Now let's talk comics. After Captain America was killed, Iron Man secured his victory in the Civil War and was able to tighten his grip on the Marvel World. You can see his desperation and conflict of interest in his Mighty Avengers, particularly the inclusion of Ares. In simplest terms, think of the Mighty Avengers as the remnants of Iron Man's Security-obsessed Conservative Patriot Act side of the Civil War, and the New Avengers (including Wolverine, Spider-Man and Luke Cage) lead by Dr. Strange as the remaining heroes hiding underground trying to honour the memory of Captain America and resist assimilation into the Iron Man's new rigid structure.

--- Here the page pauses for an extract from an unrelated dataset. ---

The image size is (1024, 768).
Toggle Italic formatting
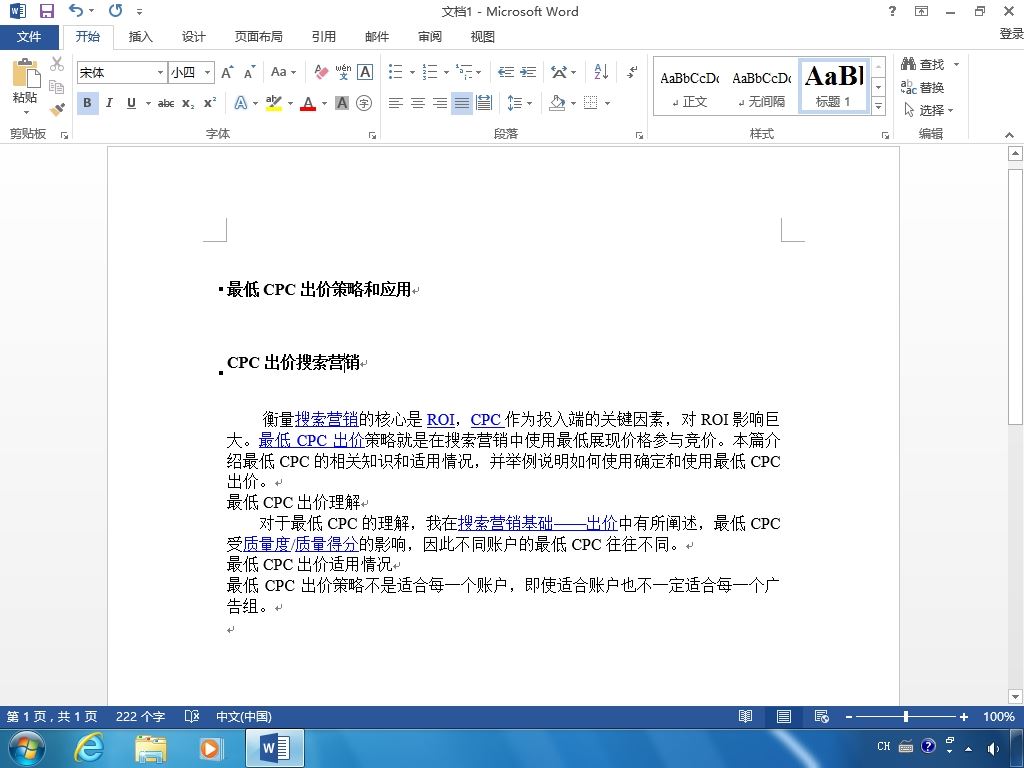(x=109, y=103)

Back to Ares. Ares is literally the Olympian God of War, he's a total badass insane combination of Wolverine and Thor (literally according to Stark's rationale for recruitment). I struggle believing that the inclusion of Ares in the Mighty Avengers was a move that aided the aims of the United States Government. I believe it was a Machiavellian move that instead aided the aims of Tony Stark. It's Stark's quick answer to a team of Dr. Strange, Wolverine and Spider-Man, among others. He sells out. In fact, Ares later joined the Dark Avengers under Norman Osborn.

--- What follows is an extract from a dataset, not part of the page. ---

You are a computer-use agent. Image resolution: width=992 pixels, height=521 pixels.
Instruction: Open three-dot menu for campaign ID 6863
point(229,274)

Speaking of that douchebag, let's compare Stark's career here with the Iron Patriot. Osborn at a point after the Secret Invasion (Stark was completely humiliated and dethroned after it was revealed that the Skrulls had secretly taken control of many of Earth's heroes, just so ya know, then Osborn stepped in and took over). Osborn, though clearly batshit insane, was able to play on American desires and nostalgia to create the Iron Patriot persona. You can seem him earlier in this post. Lookin' slick. At the same time though, this is what Stark needed. It's the line between government transparency and plain deviousness. How far are these businessmen willing to go in order to foster an image that will sustain the support of the American Public? It's entirely what Stark played up during the Civil War - using American fears of Superpowered Humans to support his own agenda. If there was any doubt to Stark's honourable intentions, just watch below how self-serving this guy is:

So at this point, from a film context, how do we possibly relate to this man? After thinking for a while I've come to the conclusion that it's basically Downey's charm and innate ability to somehow carry an entire film on his back (See also Surecock Holmes). Stark constantly fights hard for privatisation, non-governmental interference in citizen affairs and property and American defense specifically against Terrorist organisations. Stark's literary counterpart is similar in ideology in that he wishes to protect citizen affairs by issuing greater transparency by extending government control and inherent public ownership towards the Superhero world with a constant appeal towards the fears that Republicans have preyed on since Bush was elected to our nation's highest office.

This Iron Man is looking at some redemption after a few years now of being the biggest asshole in the Marvel Universe through both the upcoming Siege and Heroic Age storylines, the latter of which will see his reuniting with both Thor and Captain America. How they will assimilate their ideologies I have no fucking idea, but basically it seems like Stark's topple off the tower of power snapped some sense into him and he's stopped acting like as much of a jackass.

1 comment:

  1. Notably, Tony Stark is one of the few Marvel heros who suffers from Reed Richards is Useless syndrome, where the fantastic abilities of the hero is almost entirely dedicated to fighting supervillains and not towards, say, helping normal people with real life problems. He's also probably the most straight up terrible example of it next to Batman since he is complicit, as part of the military industrial complex, in a great deal of harm all over the world. Why is Gotham so crime ridden? Perhaps Wayne industries has impoverished the citizenry. Why are people so mad at Tony Stark? Maybe because he builds bombs to kill their families.